━━━ Отрывок текста

Понедельник, 21 марта 1831 г.
Говорили о политике, о все еще не прекращающихся волнениях в Париже и о безрассудном желании молодежи вмешиваться в государственные дела.
- Ведь и в Англии, - сказал я, - несколько лет назад студенты, желая повлиять на решение католического вопроса, пытались подавать петиции, но над ними только посмеялись, а всю историю предали забвению.
- Пример Наполеона, - сказал Гёте, - пробудил эгоизм во французской молодежи, подраставшей под эгидой этого героя, и она не угомонится, покуда вновь не явится величайший деспот, который, в сильно увеличенном виде, явит им то самое, чем они желали стать. Беда только, что Наполеон так скоро не родится, и я боюсь, что погибнет еще несколько сот тысяч человек, прежде чем в мире воцарится спокойствие. О литературной деятельности на несколько лет приходится позабыть, единственное, что сейчас можно делать - потихоньку заготовлять доброе и хорошее для мирного будущего.
Перекинувшись несколькими словами о политике, мы снова вернулись к "Дафнису и Хлое". Гёте назвал перевод Курье совершенным.
- Курье правильно поступил, - сказал он, - с уважением отнесясь к переводу Амье и в известной мере сохранив его; он его подчистил, приблизил к подлиннику и в некоторых местах исправил. Старофранцузский язык так наивен, так безусловно подходит к данному сюжету, что, думается, эта книга не может быть столь же хорошо переведена на какой-нибудь другой.
Мы еще поговорили о собственных произведениях Курье, о его маленьких брошюрках и о том, как он защищался от обвинений по поводу пресловутого чернильного пятна на флорентийской рукописи.
- Курье очень одаренный человек, - сказал Гёте, - в нем есть кое-что от Байрона, а также от Бомарше и Дидро. От Байрона - великое умение орудовать аргументами, от Бомарше - адвокатская сноровка, от Дидро - диалектичность, при этом он настолько остроумен, что лучшего и желать нельзя. От обвинения в чернильном пятне он, видимо, сумел вполне очиститься, но вообще Курье человек недостаточно положительный, чтобы заслуживать безусловной похвалы. Он в неладах со всем миром, и трудно предположить, что на него не ложится какая-то доля вины и неправоты.
Потом мы заговорили о различии между немецким словом "ум" и французским "esprit".
- Французское "esprit", - сказал Гёте, - приближается к тому, что мы, немцы, называем "живой ум". Наше слово "дух" французы, пожалуй, выразили бы через "esprit" и "ате". В нем ведь заложено еще и понятие продуктивности, отсутствующее во французском "esprit".

━━━━━━

Задания и упражнения
- a) Согласуются ли с беседой следующие утверждения: (i) Гёте назвал перевод Курье совершенным; (ii) по словам Гёте, Курье полностью отверг перевод Амье; (iii) по мнению Гёте, от Бомарше у Курье диалектичность? На каждое ответьте «да» или «нет» и приведите решающие слова беседы дословно.
- b) Замените в беседе "студенты" на "молодые люди" и перепишите фрагмент от "- Ведь и в Англии, - сказал" до "историю предали забвению.".

━━━ Предоставленные записи

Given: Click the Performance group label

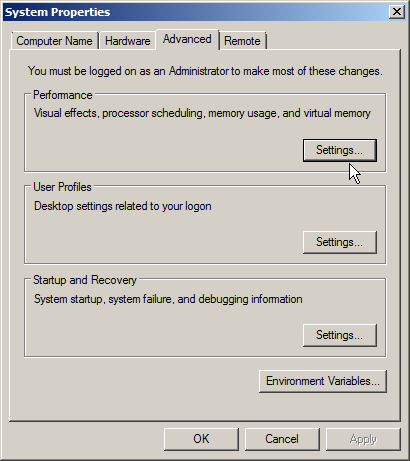Looking at the screenshot, I should tap(63, 95).
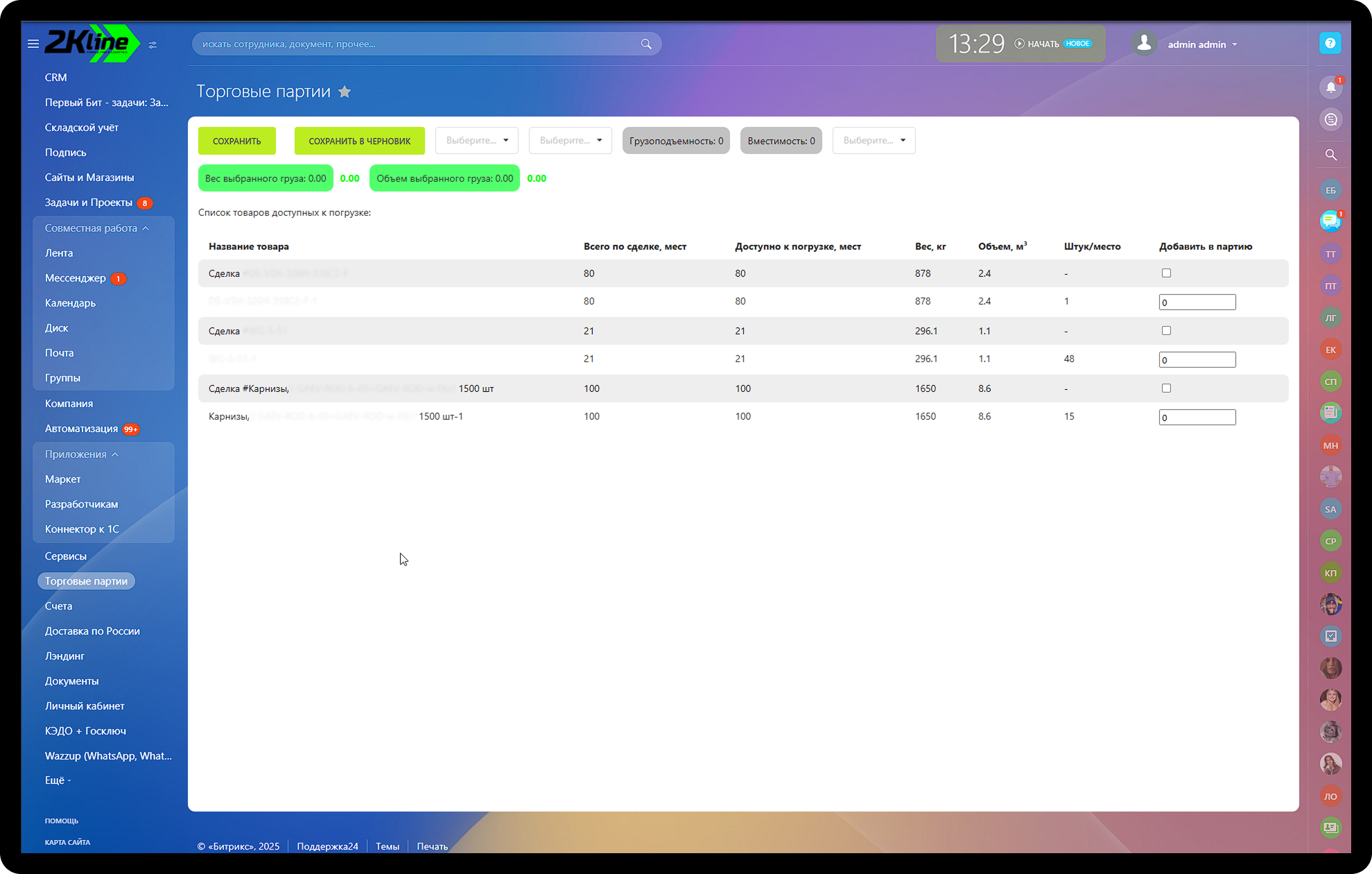Tick the checkbox for Сделка #Карнизы
The height and width of the screenshot is (874, 1372).
1166,388
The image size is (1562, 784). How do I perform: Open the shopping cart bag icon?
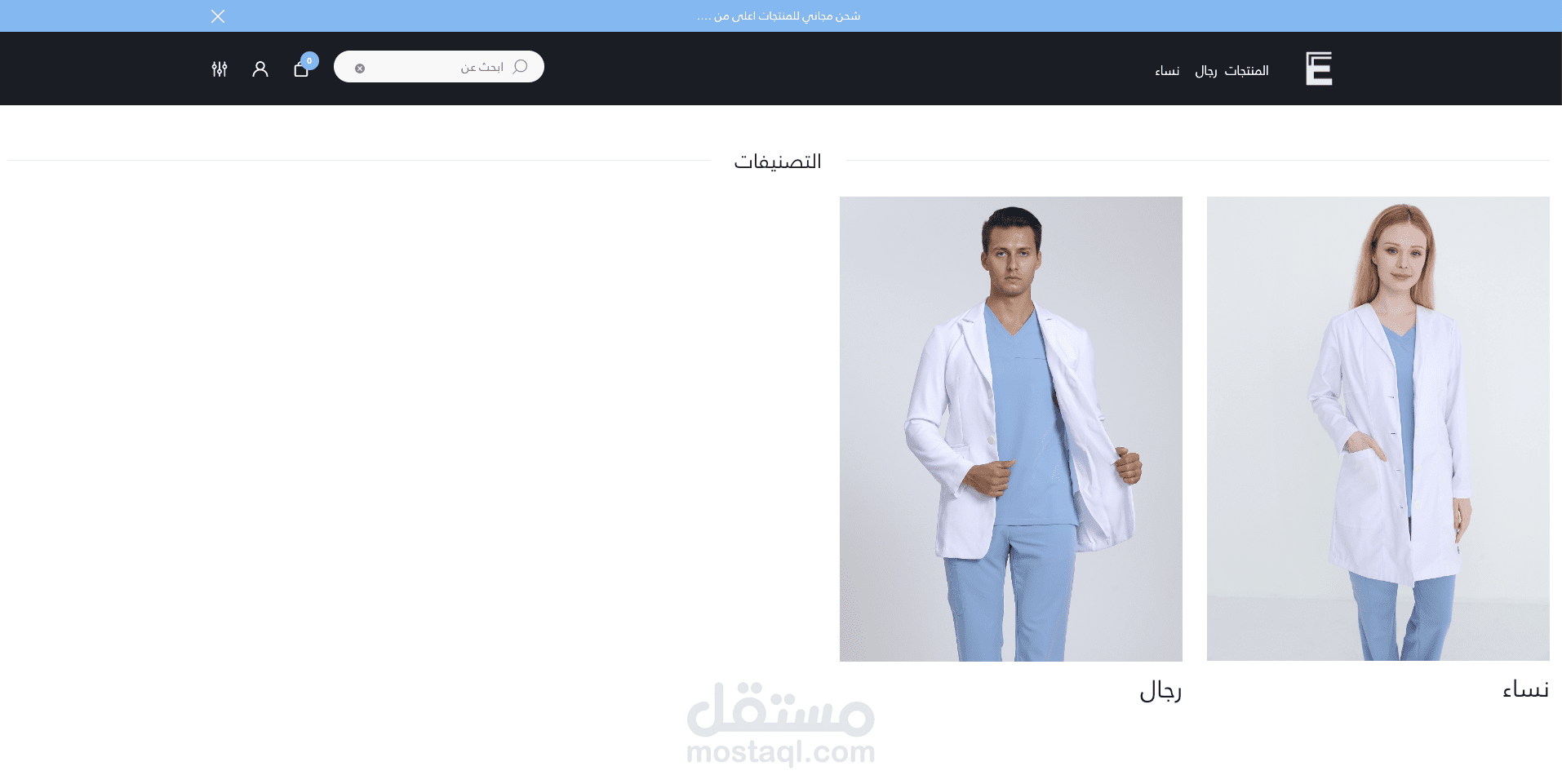pyautogui.click(x=301, y=69)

━━━━━━

Результаты
- a)
(i) Да: «Гёте назвал перевод Курье совершенным».
(ii) Нет: «с уважением отнесясь к переводу Амье и в известной мере сохранив его».
(iii) Нет: «от Бомарше - адвокатская сноровка, от Дидро - диалектичность».

- b)
- Ведь и в Англии, - сказал я, - несколько лет назад молодые люди, желая повлиять на решение католического вопроса, пытались подавать петиции, но над ними только посмеялись, а всю историю предали забвению.